Na een verjaardagsfeestje lopen Pop en ik langs de Maasoever naar huis. Het is rond negenen en konijnen en bruggenroutelopers zijn er oververtegenwoordigd. Het lijkt wel zomervakantie. Waarschijnlijker is dat de zwoele hitte de mensen uit hun warme huizen drijft. Ik kom een oude bekende van toen ik bij het Limburgs Museum werkte tegen. Mijn collega's en ik namen altijd de tijd voor de allenige vlotte prater. Ik ben benieuwd hoe het met hem gaat: zijn fiets heeft hij ingeruild voor een rollator. Zijn naam ben ik vergeten, hij de mijne ook. Ik noem mijn naam. Hij grinnikend refererend aan zijn rollator: 'Noem mij maar Max.' [Verstappen]. De nu tachtiger is nog steeds een vrijgezellige ouwehoer. Hij zal het van zijn vader geërfd hebben die toevallig vroeger onze SRV-man was. Nah, de heer - net als pappi met kammetje, bril en ballpoint in het borstzakje gestoken - woont sinds kort in een zorgcentrum waar ik tot voor kort geregeld voor mijn werk kwam.

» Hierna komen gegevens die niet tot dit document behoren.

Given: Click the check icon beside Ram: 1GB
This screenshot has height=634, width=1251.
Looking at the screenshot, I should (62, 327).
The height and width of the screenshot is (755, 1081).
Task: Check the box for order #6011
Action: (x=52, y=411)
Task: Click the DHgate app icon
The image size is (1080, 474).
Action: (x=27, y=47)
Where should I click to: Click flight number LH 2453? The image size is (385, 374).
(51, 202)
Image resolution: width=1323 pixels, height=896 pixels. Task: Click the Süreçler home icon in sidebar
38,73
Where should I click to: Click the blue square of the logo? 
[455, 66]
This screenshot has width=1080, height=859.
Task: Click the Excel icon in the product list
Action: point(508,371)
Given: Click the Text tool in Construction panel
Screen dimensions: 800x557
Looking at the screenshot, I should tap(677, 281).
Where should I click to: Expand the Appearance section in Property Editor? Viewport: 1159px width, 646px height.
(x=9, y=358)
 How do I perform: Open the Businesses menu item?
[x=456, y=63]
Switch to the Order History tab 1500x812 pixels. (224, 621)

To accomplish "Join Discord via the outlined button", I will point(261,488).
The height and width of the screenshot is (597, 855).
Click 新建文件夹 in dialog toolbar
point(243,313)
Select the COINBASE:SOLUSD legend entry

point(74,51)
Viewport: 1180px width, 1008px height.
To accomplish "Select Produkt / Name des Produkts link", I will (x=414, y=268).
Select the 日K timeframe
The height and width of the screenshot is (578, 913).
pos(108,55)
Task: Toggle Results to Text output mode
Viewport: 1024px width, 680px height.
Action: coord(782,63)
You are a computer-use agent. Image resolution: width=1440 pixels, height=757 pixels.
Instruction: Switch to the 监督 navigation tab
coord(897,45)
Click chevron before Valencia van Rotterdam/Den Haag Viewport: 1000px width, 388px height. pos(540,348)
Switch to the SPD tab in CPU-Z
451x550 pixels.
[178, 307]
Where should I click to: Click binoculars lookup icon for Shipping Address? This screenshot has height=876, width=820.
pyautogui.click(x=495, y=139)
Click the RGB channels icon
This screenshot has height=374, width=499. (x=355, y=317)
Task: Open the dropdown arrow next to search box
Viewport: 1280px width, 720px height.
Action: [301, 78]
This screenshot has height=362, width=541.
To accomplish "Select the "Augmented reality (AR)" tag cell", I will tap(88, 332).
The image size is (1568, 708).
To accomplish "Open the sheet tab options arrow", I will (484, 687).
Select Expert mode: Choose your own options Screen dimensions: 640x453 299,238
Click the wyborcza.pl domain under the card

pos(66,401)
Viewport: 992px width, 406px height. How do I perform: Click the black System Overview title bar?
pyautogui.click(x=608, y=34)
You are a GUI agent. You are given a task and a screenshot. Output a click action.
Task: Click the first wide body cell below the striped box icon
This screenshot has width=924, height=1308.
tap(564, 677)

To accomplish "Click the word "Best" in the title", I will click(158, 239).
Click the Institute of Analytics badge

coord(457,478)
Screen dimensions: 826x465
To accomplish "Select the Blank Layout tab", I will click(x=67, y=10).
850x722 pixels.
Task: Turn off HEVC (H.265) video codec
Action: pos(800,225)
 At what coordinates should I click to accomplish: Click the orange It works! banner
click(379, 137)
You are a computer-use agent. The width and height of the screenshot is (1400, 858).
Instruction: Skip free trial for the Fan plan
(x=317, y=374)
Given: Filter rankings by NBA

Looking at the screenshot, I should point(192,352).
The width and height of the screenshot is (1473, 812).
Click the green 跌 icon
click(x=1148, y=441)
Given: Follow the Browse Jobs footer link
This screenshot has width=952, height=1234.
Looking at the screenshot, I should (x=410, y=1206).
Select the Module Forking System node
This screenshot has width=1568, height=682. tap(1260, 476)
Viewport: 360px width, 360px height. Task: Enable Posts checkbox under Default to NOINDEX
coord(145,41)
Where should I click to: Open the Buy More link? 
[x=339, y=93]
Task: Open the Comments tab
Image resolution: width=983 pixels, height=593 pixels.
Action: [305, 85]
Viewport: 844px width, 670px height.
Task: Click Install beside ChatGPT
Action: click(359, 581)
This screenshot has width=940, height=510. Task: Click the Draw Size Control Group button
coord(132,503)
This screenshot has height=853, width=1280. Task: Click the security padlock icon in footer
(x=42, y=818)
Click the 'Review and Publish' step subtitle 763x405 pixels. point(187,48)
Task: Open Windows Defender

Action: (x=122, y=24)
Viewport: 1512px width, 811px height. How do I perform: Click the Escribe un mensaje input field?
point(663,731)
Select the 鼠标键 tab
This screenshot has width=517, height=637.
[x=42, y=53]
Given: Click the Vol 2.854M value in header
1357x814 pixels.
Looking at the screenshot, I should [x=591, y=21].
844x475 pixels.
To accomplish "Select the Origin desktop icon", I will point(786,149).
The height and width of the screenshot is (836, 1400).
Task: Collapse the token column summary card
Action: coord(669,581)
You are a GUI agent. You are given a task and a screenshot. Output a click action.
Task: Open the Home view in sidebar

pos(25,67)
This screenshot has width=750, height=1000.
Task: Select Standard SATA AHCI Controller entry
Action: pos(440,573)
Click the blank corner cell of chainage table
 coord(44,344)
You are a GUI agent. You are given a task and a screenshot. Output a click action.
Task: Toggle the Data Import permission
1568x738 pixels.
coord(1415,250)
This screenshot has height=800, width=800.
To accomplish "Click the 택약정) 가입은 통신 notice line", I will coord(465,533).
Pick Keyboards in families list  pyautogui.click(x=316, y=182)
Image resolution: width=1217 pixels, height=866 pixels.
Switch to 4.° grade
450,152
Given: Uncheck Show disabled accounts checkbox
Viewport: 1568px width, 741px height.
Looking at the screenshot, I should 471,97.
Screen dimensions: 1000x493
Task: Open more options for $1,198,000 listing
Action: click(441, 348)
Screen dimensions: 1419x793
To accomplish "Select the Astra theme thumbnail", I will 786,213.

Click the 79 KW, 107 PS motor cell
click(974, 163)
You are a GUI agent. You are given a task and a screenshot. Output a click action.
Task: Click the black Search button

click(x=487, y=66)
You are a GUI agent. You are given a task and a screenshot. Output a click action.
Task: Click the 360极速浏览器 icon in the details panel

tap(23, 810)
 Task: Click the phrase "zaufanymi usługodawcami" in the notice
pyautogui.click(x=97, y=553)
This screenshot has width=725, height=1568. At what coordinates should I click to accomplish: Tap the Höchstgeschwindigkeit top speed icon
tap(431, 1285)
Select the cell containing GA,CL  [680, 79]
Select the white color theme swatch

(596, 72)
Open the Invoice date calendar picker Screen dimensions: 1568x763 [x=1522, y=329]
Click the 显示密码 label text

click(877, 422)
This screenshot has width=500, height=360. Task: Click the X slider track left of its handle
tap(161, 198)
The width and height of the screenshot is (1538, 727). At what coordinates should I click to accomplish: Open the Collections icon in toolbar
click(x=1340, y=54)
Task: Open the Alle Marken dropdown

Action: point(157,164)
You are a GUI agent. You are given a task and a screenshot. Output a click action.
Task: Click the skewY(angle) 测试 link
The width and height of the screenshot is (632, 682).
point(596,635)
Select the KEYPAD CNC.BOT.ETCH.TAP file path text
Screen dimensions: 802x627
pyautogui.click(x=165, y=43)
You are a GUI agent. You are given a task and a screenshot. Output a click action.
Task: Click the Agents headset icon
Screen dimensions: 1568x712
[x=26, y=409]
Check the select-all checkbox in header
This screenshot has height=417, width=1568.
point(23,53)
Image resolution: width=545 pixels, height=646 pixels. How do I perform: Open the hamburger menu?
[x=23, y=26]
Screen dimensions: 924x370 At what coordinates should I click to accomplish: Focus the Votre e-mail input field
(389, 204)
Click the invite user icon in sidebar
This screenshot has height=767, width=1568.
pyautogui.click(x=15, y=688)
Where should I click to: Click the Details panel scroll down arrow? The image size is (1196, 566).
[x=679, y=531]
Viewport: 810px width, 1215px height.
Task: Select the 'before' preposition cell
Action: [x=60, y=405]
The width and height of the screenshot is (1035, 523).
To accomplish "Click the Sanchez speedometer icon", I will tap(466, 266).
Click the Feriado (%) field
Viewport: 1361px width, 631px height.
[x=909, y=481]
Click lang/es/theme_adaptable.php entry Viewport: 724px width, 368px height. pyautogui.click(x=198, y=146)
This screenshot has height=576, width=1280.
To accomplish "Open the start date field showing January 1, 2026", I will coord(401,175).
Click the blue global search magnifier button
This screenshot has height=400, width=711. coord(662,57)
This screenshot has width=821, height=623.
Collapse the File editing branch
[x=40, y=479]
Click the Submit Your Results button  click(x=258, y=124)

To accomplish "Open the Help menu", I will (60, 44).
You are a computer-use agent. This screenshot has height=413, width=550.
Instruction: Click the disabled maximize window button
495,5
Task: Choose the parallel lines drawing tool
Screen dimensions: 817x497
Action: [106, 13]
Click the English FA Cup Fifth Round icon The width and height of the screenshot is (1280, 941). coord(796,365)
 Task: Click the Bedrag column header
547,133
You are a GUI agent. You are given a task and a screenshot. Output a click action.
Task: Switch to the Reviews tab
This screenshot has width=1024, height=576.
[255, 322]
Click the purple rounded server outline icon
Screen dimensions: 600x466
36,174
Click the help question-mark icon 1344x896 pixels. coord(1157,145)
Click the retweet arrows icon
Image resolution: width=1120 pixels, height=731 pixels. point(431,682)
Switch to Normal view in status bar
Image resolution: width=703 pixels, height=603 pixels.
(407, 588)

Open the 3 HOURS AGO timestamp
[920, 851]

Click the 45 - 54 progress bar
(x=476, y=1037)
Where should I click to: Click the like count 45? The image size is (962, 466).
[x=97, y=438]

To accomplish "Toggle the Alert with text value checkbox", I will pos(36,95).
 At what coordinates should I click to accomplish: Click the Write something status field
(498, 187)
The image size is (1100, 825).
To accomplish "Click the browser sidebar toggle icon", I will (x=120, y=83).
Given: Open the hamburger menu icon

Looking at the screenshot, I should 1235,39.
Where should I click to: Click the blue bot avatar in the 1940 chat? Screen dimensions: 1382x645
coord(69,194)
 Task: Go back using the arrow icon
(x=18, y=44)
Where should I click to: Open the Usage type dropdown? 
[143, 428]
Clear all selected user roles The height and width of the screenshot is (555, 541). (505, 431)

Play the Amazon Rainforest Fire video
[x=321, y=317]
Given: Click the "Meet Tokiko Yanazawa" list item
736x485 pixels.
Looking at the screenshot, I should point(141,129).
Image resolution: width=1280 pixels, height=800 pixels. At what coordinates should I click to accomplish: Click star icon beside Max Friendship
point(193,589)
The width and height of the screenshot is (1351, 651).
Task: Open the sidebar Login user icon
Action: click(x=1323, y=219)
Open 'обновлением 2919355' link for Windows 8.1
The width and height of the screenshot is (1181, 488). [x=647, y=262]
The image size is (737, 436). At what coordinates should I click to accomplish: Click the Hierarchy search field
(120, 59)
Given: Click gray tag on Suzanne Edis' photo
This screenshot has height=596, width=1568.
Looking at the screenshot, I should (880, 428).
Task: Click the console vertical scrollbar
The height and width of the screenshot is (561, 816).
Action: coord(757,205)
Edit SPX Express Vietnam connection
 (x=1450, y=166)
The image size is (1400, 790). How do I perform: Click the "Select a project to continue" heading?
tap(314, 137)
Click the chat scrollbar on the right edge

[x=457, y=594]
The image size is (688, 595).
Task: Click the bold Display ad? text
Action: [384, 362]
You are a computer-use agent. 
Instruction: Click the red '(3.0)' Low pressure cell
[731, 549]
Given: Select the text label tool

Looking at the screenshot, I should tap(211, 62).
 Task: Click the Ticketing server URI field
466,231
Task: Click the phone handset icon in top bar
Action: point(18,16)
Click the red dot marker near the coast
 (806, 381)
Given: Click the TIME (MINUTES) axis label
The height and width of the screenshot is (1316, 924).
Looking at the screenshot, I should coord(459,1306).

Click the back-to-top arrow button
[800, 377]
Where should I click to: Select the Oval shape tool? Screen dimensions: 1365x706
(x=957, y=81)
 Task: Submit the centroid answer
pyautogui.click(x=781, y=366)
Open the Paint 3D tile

Pop vindt het prima dat 'Max' nogal uitweidt; het is 26 graden en ze heeft prachtig uitzicht op de konijnen. De oude heer verhaalt schuddebuikend en het drinkgebaar makend, dat hij nog steeds van tapdansen houdt. Hij: 'Ik kom nog geregeld in ontspanningslokalen om te schaken. Knipoog, knipoog. Moi: 'Ja, ik vat 'm.' Daarna gaat hij steevast naar een kapelletje om twee Harry Bordon liedjes (Marieke en 't Kapelke) en een Limburgse evergreen te zingen. 'Alleen als er niemand is, zing ik', zegt hij. Ik weet dat de man bij een smartlappenkoor zong. Het verwondert me dat niemand het mag horen. Hij lachend: 'Ik zing alleen nog voor Maria en mijn moeder zaliger. Dan herkennen ze me straks in de hemel.'
Inmiddels herken ik wandelaars die het rondje brug (circa 50 minuten) er al op hebben zitten. Ik rond het gesprek waar geen einde aan gaat komen, af. We nemen hartelijk afscheid met een tot ziens!